Королевская кровь-11. Чужие боги

22
18
20
22
24
26
28
30

— Крепко-то тебя связало, Данзан, — Старов, проводив ученика взглядом, с удовлетворением осмотрел старого друга.

— Снять эту дрянь сможешь или просто болтал тогда, чтобы меня обнаружить? — осведомился Черныш невозмутимо.

— Болтал, конечно, — хмыкнул Алмаз. — Но плетение я вижу, это уже хорошо, — он, шлепая сапогами по мокрой земле, подошел ближе, подцепил несколько темных узлов в ауре, и покачал головой, разглядев, что нити проклятья спеленали горло, прошили позвоночник, оплели нервы по всему телу. — Сейчас, конечно, не сниму, разбираться надо. Но состояние твое на время облегчу. Пить сможешь, если осторожно, душ принимать тоже, а от рек-озер все равно придется держаться подальше. Но клятву, Данзан, завяжем на твое проклятье. Дернешься в сторону — кровью своей захлебнешься.

— Добренький, светлый человек Алмаз, — засмеялся Черныш, оглядываясь на что-то объясняющего командиру Свидерского. Солдаты постепенно расходились. — Твои ученики хоть понимают, что ты мог бы легко оказаться на моем месте? И их за собой утянуть?
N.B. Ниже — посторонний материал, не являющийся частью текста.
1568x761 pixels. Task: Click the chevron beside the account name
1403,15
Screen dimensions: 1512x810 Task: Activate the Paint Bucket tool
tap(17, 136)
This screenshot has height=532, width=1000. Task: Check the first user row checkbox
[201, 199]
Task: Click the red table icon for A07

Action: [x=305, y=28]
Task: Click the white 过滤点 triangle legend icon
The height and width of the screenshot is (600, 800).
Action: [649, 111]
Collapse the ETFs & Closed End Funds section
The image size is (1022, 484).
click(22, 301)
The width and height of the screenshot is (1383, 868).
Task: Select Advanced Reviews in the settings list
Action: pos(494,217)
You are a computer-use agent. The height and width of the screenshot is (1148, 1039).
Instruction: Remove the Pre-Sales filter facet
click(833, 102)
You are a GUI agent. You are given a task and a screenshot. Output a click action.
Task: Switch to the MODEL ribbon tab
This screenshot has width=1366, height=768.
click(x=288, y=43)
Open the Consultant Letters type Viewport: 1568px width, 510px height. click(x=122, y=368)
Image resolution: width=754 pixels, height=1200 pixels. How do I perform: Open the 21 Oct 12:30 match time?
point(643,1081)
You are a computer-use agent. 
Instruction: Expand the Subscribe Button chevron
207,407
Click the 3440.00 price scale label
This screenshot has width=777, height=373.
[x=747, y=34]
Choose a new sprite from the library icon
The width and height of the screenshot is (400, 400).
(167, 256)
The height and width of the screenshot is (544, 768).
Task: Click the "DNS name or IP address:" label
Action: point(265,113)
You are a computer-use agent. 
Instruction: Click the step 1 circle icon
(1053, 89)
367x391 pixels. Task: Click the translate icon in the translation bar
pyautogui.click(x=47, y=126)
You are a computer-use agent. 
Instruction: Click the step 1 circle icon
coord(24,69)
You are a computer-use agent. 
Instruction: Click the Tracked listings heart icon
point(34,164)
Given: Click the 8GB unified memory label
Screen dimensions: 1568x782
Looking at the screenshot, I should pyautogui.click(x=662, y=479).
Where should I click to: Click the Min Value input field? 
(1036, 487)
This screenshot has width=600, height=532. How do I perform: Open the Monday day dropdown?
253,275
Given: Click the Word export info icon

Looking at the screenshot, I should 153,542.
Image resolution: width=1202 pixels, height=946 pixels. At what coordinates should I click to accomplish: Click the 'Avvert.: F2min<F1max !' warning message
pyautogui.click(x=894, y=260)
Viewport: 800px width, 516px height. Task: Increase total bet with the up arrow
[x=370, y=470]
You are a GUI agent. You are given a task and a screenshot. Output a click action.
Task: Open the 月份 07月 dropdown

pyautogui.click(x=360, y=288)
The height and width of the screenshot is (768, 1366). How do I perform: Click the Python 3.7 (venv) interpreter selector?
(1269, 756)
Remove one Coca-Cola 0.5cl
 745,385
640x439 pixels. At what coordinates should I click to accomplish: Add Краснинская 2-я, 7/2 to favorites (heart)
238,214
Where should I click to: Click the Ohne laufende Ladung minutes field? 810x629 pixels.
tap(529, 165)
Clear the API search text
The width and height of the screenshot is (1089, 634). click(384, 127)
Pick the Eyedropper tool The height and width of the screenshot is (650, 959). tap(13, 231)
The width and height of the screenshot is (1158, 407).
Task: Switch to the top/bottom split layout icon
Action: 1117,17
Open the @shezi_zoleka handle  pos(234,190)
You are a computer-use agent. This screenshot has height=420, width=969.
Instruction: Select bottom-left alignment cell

Алмаз пробежался пальцами у шеи, дернул еще за одно плетение — и про́клятый закашлялся.

— Угу, угу… понятно… Ты на моих учеников не смотри, Данзан. — Старов разглядывал темную сеть с тем же азартом исследователя, с которым сам Черныш недавно сканировал Макроута. — Что им нужно, они знают. Своих заводить стоило, я давно тебе твердил. Может, и человечности бы побольше сохранил.

— Уж молчал бы, — поморщился Данзан Оюнович. — Я многое могу твоим ученикам про твою человечность рассказать. Просто я всегда больше с живым работал, а ты с механизмами и амулетами, вот и вся разница.

Алмаз отступил и глянул старому другу в глаза.

— Разница в том, — сказал он серьезно, — что ты не любишь никого и ничего, кроме себя, Данзан. А я люблю и их, и то, что я делаю, и этот мир. И даже ты мне дорог, хотя наработал уже на смертную казнь. Берманское бешенство, взрывы… Но не хочу твоей смерти. Слишком мало осталось нас…

— Стареешь. Сентиментальным стал, — издевательски отчеканил Черныш.

— … однако я убью тебя, не задумываясь, если мне просто покажется, что ты кому-то угрожаешь. Клятвой не ограничусь. Вплету в твою сигналку сердечную нить, и только дернись — упадешь замертво. Ты меня понял?

— А если я не соглашусь?

— Уйдешь в стазис и постоишь в королевской тюрьме, — пожал плечами Алмаз Григорьевич. — И не думай, что сможешь уйти. Саша заблокировал спектры, я успею ударить.

Данзан Оюнович еще раз огляделся. Усмехнулся.

— Ловко. Не доверяет мне твой ученик… ну, имеет право, имеет… Я его хорошо приложил тогда, понятно, почему он настороже. Да и ты умеешь убеждать, драгоценный мой друг. Нить так нить. Так ты расскажешь мне, зачем я вам так нужен, что вы даже готовы выбить мне амнистию?

— После клятвы, — отрезал Алмаз. — А амнистию сам себе заработаешь. Если все закончится хорошо, тебя будут судить. Переживешь нынешнее поколение королей в закрытом исследовательском центре под охраной, а там окажешь несколько услуг следующему правителю и выйдешь на волю. Ну а ты-то — поведаешь, зачем все-таки пришел сюда? Только без слезливых сказочек про раскаяние.

— Возможно, — тонко улыбнулся Черныш. — Когда ты будешь готов принять то, что я скажу. А теперь верни свой обычный блаженный вид, твой ученик возвращается. И хватит уже месить грязь, — он раздраженно переступил ногами, — давай переместимся куда-нибудь, где сухо. Я быстро принесу клятву, а ты ослабишь проклятье и дашь мне хотя бы выпить чаю… убить готов за чашку чая, Алмаз. И возможность вымыться.

— Скулишь, Данзан.

— Давлю тебе на жалость, — хмыкнул Черныш. — И это работает, ибо ты всегда был слаб на эмоции, дружище.

Александр, остановившийся неподалеку, подождал, пока на него обратят внимание.